BWW Reviews: Richard III: Born with Teeth
After 528 years, England's King Richard III is back in the headlines thanks to the discovery of his skeleton beneath a parking lot in Leicester. And with the increased interest come the inevitable revivals and adaptations of William Shakespeare's The Tragedy of King Richard III, one of the Bard's more controversial plays. (Go look up the Richard III society for more details on that issue.) The first of these adaptations is Epic Theater Ensemble's Richard III: Born with Teeth, set in contemporary times and with a decidedly American sensibility.
The new script also incorporates scenes from Shakespeare's Henry VI trilogy to offer some backstory to the narrative, explaining how all of the characters came to be where they are (the details of which would have been well-known to Shakespeare's audience). By setting the play in modern day America (or at least by giving the characters contemporary clothing and American accents), the story of greed, treachery, corruption and seduction becomes immediate and painfully recognizable: The men wear business suits that would not seem out of place in a CEO or politician's office, and while their battles are nominally for political control of England in the 1480s, they could just as easily be for control of a corporation or a valuable family inheritance. Greed, treachery, corruption and seduction are universal, the play seems to say, and the struggle for power is the same in any century.
But while the play's themes are timeless, any adaptation needs a unifying vision (consider, for example, Ian McKellen's 1930s fascism take on the play), and that's what seems to be lacking in Born with Teeth. As the play begins, audience members can get cocktails and talk with the cast members (in character). It's a fun way to begin the show, and sets a decidedly lighthearted mood to balance the darkness that will be coming later...but there doesn't seem to be a particular reason for this interaction, or for director (and Epic's Executive Director) Ron Russell to have the actors move through the audience for several scenes. A fourth wall isn't always necessary, but if the audience is meant to be a silent conspirator to Richard's crimes, there should be consistency in what scenes take place beyond the proscenium. And by limiting the (even for Shakespeare) very large number of characters to a cast of 10, Russell makes it occasionally difficult to keep track of who is whom in any given scene.
Fortunately, the cast is very strong, and those playing multiple roles do very nice work in making each character distinct. Epic co-founder James Wallert makes a fine Richard: Smooth, seductive, charming and calculating. When he woos Lady Anne Neville (Carra Patterson, fragile and sympathetic), it is easy to see why she would succumb to his lies. Like the best politicians, he knows how to be intimidating while seeming friendly, and he conveys pure sincerity even when we know he's lying. Best of all, he has great fun with the role, and his glee is absolutely contagious. Co-founder Melissa Friedman is a poignant and regal Queen Elizabeth, and her scene with Margaret (an underused Lanna Joffrey) is a highlight of the play.

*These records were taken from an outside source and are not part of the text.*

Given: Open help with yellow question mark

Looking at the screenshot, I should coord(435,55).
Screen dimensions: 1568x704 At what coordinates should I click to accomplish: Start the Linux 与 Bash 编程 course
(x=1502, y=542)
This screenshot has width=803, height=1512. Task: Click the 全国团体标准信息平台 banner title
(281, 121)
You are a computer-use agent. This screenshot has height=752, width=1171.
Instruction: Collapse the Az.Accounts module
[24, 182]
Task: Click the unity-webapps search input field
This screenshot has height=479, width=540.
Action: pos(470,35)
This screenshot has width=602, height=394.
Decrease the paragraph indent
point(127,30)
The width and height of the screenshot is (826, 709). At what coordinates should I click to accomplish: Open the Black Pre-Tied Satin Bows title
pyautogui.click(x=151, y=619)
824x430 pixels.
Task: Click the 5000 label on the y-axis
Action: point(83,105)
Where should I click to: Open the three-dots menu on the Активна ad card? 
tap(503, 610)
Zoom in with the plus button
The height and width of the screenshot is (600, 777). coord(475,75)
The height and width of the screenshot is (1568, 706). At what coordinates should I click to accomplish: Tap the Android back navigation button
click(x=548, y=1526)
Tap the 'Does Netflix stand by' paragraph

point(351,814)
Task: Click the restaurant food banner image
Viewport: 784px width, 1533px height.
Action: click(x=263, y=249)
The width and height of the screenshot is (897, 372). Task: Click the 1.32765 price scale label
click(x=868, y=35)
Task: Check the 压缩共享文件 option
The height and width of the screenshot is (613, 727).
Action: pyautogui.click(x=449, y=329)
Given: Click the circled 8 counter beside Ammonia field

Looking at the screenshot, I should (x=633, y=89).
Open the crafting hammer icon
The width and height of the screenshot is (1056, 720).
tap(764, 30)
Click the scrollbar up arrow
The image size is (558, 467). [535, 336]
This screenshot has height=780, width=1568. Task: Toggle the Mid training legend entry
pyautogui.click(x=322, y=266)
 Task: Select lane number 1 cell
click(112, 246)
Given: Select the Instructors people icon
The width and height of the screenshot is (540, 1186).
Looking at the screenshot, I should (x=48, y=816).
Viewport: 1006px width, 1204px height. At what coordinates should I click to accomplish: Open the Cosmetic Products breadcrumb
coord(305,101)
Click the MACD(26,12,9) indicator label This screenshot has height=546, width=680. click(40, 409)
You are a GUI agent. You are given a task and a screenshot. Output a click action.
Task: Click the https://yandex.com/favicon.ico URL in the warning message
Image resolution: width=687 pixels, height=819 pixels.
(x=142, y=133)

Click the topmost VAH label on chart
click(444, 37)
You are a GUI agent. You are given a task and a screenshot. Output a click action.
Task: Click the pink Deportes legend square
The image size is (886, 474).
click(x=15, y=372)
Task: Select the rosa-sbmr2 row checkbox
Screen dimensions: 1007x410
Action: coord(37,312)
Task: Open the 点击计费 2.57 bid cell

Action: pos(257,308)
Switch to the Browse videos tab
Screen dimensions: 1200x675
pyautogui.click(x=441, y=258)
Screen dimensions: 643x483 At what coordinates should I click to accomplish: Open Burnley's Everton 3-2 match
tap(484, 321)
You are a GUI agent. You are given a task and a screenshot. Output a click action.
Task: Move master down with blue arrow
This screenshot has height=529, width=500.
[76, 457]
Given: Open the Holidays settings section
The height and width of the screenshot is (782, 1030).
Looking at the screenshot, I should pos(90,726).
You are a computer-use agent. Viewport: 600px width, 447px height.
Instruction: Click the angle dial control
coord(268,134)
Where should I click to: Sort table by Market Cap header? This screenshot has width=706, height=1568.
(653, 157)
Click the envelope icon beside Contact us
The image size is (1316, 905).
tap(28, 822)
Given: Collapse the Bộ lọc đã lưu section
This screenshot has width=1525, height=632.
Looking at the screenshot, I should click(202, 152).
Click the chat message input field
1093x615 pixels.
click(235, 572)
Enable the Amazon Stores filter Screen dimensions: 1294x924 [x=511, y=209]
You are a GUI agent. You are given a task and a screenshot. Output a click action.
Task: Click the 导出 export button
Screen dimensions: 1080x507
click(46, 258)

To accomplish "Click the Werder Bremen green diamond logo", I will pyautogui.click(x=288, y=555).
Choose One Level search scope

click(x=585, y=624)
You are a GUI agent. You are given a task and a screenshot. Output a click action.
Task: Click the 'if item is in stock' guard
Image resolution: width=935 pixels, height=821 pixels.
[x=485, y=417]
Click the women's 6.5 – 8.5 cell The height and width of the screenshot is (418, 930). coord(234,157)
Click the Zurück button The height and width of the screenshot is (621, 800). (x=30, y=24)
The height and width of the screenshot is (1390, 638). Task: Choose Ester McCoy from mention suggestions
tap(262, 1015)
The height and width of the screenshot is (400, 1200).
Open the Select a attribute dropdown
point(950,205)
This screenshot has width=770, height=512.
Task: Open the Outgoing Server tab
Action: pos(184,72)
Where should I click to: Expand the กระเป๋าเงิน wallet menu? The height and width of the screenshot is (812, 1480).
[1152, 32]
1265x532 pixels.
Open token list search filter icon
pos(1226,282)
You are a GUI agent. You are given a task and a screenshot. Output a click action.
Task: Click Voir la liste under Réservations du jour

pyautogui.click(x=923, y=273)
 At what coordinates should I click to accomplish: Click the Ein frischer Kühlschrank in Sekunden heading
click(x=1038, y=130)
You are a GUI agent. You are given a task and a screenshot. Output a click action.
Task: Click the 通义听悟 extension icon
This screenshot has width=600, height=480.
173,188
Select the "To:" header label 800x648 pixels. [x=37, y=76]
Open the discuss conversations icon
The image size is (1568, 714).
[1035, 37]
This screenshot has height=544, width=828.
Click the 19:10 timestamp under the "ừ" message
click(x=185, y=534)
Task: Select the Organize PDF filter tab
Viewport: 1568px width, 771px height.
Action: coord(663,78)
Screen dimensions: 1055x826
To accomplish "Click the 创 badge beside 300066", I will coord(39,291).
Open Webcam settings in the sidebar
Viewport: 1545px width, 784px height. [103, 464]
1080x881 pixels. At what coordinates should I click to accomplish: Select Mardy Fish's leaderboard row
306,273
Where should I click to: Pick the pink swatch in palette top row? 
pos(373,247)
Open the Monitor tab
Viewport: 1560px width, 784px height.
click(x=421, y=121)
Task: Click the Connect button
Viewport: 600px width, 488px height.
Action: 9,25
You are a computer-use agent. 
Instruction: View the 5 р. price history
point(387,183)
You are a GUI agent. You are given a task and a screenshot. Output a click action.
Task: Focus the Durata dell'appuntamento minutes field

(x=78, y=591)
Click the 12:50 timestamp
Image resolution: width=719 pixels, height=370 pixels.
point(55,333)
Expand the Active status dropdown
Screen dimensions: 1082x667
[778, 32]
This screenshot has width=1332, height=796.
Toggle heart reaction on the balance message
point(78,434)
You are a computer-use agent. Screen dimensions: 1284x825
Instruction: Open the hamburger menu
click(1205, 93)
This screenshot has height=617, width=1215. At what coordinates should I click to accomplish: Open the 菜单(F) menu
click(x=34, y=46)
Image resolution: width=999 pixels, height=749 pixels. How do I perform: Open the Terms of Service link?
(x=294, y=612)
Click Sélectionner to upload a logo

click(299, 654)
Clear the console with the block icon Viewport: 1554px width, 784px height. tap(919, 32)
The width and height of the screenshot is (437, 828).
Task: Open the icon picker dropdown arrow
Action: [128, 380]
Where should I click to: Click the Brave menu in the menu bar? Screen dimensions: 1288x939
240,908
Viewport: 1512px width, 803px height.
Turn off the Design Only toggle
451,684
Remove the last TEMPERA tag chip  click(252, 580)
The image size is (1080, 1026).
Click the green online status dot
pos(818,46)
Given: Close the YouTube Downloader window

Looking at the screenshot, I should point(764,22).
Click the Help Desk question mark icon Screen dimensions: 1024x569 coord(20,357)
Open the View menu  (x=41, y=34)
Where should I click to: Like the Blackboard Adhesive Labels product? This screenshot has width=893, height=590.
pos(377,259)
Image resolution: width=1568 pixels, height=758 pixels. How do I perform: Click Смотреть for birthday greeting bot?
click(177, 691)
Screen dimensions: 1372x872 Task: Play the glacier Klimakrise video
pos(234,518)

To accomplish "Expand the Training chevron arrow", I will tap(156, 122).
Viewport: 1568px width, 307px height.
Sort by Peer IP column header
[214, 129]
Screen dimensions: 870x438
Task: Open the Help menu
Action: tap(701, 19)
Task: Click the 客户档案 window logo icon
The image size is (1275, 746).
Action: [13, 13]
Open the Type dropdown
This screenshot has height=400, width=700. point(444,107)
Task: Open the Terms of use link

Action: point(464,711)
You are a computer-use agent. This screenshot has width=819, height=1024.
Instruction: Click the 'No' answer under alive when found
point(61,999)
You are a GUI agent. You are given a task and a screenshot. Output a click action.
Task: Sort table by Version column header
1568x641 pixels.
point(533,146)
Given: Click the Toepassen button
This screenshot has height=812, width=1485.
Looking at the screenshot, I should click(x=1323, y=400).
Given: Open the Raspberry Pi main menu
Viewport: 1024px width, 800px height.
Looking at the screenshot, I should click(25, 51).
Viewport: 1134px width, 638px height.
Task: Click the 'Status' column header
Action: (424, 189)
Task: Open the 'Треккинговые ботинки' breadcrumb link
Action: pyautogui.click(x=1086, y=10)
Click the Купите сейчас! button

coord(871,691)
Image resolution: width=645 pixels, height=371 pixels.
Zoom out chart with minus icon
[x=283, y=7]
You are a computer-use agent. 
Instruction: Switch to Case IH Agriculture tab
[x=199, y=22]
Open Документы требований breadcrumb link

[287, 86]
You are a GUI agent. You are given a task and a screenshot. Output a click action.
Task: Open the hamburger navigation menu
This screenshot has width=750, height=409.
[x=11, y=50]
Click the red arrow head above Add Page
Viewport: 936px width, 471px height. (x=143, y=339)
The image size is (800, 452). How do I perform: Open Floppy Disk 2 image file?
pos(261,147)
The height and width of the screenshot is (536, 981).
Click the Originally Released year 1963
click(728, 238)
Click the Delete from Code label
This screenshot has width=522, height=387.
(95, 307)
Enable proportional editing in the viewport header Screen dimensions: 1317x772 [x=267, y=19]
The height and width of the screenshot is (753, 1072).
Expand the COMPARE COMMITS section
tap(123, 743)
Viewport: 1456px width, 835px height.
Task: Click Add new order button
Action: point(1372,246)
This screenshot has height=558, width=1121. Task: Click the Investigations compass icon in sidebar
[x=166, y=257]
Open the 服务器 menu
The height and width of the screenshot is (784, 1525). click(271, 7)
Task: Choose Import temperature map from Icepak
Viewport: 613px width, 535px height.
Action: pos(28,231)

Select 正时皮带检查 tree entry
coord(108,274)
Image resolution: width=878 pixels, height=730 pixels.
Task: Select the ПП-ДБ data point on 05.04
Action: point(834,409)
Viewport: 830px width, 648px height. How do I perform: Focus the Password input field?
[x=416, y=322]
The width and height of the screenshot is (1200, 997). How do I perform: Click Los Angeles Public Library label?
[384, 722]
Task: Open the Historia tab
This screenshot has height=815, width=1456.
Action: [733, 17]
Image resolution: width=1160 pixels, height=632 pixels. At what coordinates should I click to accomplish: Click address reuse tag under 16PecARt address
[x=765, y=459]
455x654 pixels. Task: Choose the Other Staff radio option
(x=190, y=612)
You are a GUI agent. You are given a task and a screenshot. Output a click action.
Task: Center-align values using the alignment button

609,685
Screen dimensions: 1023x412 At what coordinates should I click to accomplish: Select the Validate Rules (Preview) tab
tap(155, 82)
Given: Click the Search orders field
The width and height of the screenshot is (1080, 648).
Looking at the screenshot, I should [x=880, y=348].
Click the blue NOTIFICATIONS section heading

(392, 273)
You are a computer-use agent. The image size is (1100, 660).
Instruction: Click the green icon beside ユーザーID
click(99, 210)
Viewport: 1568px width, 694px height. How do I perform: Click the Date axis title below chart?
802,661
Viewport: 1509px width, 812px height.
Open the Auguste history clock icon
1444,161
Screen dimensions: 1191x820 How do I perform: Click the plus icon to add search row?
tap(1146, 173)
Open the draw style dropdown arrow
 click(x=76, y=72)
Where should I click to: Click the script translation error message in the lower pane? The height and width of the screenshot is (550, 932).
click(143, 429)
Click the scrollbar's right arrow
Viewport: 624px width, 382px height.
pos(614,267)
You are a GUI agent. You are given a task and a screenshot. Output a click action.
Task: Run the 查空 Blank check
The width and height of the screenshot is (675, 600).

Margaret E. Weedon's costumes are also effective, dressing the Yorkist characters in shades of white and cream and light grey (a nod to the white rose of York) while Margaret, the lone Lancastrian, wears mourning black and red: the color of the rose of Lancaster. Mikiko Suzuki MacAdams has created a very nice multileveled set, but Russell rarely takes advantage of the different tiers to indicate the ever-shifting power dynamics. When he does, however, we see how strong the play could have been, and what it could be with a bit of tightening.